Range to output from the entries below: the line containing "Switch to the ISO View tab" through the line containing "The image size is (1049, 700).". Set it down exactly, ends included, nothing else.

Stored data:
..........

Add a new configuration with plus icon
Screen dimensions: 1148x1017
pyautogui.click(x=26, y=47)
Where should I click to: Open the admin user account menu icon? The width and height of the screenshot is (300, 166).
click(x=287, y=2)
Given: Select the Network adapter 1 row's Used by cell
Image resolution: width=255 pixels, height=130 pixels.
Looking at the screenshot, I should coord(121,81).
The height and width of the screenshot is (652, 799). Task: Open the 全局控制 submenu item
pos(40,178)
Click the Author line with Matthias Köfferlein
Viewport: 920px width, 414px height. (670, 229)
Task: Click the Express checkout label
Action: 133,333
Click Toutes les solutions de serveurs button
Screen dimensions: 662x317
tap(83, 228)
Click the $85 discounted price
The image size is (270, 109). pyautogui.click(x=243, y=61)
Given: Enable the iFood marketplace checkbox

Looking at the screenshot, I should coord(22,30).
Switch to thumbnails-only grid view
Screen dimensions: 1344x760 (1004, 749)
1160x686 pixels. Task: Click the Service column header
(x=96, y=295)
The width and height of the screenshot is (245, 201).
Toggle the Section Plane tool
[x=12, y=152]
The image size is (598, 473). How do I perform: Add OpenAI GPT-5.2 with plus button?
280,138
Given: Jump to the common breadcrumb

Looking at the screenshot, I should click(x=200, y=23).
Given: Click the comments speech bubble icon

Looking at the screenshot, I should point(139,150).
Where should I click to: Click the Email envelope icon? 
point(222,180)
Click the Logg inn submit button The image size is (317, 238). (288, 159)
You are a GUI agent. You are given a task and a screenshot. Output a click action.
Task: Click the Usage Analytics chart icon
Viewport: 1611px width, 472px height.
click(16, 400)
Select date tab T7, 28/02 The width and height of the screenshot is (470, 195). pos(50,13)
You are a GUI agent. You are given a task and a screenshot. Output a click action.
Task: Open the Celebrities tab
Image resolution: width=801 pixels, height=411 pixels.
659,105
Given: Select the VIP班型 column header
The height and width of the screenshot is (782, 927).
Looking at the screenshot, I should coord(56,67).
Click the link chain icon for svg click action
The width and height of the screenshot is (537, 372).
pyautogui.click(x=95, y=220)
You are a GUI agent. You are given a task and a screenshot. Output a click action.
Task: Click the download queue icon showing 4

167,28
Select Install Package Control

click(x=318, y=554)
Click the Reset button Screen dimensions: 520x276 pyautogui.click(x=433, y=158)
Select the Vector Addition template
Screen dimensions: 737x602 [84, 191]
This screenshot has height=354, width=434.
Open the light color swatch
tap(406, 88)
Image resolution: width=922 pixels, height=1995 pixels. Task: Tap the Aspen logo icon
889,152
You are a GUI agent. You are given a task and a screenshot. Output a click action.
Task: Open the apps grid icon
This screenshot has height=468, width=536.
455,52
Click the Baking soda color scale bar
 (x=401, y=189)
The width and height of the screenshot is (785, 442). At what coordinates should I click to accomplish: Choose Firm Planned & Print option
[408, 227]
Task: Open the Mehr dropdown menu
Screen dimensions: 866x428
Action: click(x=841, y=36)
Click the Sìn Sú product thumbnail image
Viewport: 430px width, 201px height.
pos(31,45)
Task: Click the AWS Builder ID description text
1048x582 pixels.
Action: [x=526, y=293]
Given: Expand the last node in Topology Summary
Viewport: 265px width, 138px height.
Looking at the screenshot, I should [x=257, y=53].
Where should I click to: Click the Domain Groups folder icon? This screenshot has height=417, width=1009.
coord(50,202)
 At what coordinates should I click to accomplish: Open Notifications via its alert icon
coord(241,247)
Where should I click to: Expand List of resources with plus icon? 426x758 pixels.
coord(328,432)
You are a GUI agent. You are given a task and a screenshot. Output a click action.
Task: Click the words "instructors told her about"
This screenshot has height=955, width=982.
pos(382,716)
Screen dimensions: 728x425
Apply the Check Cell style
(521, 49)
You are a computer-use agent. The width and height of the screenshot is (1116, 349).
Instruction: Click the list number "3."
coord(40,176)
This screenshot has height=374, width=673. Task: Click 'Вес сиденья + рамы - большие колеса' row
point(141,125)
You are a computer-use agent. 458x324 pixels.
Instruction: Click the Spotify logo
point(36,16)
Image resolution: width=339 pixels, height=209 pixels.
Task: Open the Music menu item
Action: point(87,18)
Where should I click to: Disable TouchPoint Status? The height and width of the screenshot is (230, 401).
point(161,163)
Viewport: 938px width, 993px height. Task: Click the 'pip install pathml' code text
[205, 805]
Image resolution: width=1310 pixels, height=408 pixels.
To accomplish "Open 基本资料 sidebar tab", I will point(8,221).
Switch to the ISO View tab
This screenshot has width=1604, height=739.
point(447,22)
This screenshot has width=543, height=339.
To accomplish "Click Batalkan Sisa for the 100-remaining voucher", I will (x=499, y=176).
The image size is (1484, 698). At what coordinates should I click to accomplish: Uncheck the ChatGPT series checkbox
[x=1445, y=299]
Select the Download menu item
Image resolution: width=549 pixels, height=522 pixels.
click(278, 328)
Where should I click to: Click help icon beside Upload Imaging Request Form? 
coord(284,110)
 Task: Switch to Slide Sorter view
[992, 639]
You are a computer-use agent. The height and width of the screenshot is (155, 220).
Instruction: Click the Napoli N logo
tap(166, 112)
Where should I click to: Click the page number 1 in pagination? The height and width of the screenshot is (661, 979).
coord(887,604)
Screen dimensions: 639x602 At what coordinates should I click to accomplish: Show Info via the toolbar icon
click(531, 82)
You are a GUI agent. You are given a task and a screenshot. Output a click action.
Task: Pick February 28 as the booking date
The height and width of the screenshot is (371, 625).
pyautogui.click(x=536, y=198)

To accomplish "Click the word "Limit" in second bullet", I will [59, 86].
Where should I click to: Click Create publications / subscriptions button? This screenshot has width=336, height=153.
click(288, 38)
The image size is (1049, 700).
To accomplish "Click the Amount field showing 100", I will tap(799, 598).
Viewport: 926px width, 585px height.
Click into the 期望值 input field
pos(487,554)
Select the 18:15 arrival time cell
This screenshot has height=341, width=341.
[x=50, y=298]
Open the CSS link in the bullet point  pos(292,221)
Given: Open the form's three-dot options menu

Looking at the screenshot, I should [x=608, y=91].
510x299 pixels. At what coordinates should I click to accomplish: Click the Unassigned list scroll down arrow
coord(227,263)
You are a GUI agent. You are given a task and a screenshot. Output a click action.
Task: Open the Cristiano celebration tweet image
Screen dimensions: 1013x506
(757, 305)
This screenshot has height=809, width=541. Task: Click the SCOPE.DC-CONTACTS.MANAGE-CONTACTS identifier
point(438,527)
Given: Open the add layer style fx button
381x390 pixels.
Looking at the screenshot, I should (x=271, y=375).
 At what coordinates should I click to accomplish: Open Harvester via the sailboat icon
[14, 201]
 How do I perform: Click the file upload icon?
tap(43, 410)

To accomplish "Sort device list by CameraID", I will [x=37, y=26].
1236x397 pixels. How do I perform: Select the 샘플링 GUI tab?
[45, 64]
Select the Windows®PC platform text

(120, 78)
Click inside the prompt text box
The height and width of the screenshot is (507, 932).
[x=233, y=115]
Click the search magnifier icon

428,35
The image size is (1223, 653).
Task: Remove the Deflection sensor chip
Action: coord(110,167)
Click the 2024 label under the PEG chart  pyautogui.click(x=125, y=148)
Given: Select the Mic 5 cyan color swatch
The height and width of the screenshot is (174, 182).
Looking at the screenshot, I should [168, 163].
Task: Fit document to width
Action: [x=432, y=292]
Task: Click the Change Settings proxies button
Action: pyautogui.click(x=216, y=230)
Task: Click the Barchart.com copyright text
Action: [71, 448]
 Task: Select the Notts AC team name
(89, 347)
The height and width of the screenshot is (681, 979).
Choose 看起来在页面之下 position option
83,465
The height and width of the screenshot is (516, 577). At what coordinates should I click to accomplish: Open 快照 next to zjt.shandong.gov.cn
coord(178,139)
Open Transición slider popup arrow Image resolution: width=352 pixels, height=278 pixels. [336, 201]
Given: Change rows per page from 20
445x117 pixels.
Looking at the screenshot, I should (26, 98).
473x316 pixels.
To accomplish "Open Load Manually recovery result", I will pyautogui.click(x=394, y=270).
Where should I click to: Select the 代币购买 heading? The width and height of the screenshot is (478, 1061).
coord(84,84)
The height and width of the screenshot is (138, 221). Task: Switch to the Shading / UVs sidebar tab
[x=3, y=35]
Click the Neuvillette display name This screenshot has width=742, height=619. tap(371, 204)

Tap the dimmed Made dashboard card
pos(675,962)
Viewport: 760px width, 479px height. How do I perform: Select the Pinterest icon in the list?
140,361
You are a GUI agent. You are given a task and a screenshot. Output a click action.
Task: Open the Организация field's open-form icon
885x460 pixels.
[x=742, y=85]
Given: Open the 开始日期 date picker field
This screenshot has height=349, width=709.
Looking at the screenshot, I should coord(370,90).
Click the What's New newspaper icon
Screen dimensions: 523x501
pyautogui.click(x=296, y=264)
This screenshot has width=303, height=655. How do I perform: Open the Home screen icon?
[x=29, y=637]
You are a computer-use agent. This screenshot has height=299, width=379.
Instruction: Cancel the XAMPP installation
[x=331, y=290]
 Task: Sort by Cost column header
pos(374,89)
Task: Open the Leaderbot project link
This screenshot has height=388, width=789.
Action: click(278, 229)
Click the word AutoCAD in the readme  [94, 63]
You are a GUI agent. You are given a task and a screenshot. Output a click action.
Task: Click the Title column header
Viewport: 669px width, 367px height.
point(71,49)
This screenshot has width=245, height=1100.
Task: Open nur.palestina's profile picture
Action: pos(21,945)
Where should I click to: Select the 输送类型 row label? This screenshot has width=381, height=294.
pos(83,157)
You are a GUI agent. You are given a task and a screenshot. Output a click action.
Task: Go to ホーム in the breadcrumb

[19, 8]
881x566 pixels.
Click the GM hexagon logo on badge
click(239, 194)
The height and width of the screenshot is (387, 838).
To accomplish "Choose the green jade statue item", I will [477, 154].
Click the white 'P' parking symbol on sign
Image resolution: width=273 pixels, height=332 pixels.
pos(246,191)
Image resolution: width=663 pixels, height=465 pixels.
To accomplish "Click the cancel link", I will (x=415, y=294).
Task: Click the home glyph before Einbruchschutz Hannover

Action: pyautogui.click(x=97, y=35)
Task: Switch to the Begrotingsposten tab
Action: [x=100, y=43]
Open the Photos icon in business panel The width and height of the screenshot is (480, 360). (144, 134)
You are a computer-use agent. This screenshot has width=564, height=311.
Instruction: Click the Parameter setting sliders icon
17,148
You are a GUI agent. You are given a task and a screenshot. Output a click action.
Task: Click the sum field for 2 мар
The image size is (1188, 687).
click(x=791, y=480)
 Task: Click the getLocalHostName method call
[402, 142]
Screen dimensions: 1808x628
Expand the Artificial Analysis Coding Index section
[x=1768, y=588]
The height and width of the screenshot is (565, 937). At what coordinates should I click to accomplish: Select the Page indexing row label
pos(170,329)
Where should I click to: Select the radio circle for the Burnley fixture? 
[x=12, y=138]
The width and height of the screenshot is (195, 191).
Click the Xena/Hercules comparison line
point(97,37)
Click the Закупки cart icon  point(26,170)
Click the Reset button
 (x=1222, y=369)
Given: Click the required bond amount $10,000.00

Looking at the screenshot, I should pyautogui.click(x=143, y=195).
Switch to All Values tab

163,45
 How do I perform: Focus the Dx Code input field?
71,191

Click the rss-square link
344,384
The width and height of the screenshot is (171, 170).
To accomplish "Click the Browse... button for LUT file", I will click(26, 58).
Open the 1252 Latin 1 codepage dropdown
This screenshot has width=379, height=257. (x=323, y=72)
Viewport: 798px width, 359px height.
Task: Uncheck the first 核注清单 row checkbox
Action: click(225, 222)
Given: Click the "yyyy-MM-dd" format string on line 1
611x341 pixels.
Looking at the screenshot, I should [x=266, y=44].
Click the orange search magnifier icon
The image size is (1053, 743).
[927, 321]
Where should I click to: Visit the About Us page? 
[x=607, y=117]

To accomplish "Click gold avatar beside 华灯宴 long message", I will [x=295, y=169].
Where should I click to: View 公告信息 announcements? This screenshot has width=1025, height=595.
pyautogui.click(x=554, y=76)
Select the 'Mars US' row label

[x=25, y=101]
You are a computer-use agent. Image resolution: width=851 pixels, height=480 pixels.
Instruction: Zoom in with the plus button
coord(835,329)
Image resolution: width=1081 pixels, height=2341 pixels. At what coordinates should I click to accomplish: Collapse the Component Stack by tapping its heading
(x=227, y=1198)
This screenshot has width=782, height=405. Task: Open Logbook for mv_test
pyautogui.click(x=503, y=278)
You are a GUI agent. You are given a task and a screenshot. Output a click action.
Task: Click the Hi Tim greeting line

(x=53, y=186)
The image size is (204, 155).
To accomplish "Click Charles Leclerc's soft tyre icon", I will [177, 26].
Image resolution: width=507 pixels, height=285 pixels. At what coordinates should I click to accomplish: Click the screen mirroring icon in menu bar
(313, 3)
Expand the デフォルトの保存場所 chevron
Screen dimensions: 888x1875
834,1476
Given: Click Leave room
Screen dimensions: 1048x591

..........

Response to this exercise:
Switch to the ISO View tab
This screenshot has width=1604, height=739.
point(447,22)
This screenshot has width=543, height=339.
To accomplish "Click Batalkan Sisa for the 100-remaining voucher", I will (x=499, y=176).
The image size is (1484, 698). At what coordinates should I click to accomplish: Uncheck the ChatGPT series checkbox
[x=1445, y=299]
Select the Download menu item
Image resolution: width=549 pixels, height=522 pixels.
click(278, 328)
Where should I click to: Click help icon beside Upload Imaging Request Form? 
coord(284,110)
 Task: Switch to Slide Sorter view
[992, 639]
You are a computer-use agent. The height and width of the screenshot is (155, 220).
Instruction: Click the Napoli N logo
tap(166, 112)
Where should I click to: Click the page number 1 in pagination? The height and width of the screenshot is (661, 979).
coord(887,604)
Screen dimensions: 639x602 At what coordinates should I click to accomplish: Show Info via the toolbar icon
click(531, 82)
You are a GUI agent. You are given a task and a screenshot. Output a click action.
Task: Pick February 28 as the booking date
The height and width of the screenshot is (371, 625).
pyautogui.click(x=536, y=198)

To accomplish "Click the word "Limit" in second bullet", I will [59, 86].
Where should I click to: Click Create publications / subscriptions button? This screenshot has width=336, height=153.
click(288, 38)
The image size is (1049, 700).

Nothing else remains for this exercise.